> _Material provided_
BEGIN

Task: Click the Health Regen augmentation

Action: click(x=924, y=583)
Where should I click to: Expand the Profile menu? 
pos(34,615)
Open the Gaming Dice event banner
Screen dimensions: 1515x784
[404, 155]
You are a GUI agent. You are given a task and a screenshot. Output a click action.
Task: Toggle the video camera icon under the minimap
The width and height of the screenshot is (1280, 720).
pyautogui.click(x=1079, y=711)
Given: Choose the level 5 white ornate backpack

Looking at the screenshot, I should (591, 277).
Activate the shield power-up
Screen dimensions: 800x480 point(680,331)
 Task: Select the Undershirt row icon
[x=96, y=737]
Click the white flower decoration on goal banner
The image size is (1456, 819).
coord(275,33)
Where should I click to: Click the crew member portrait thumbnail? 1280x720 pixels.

END

> _The task_
Copy out every row above word for word, changing nothing.

> _Worked answer_
Task: Click the Health Regen augmentation

Action: click(x=924, y=583)
Where should I click to: Expand the Profile menu? 
pos(34,615)
Open the Gaming Dice event banner
Screen dimensions: 1515x784
[404, 155]
You are a GUI agent. You are given a task and a screenshot. Output a click action.
Task: Toggle the video camera icon under the minimap
The width and height of the screenshot is (1280, 720).
pyautogui.click(x=1079, y=711)
Given: Choose the level 5 white ornate backpack

Looking at the screenshot, I should (591, 277).
Activate the shield power-up
Screen dimensions: 800x480 point(680,331)
 Task: Select the Undershirt row icon
[x=96, y=737]
Click the white flower decoration on goal banner
The image size is (1456, 819).
coord(275,33)
Where should I click to: Click the crew member portrait thumbnail? 1280x720 pixels.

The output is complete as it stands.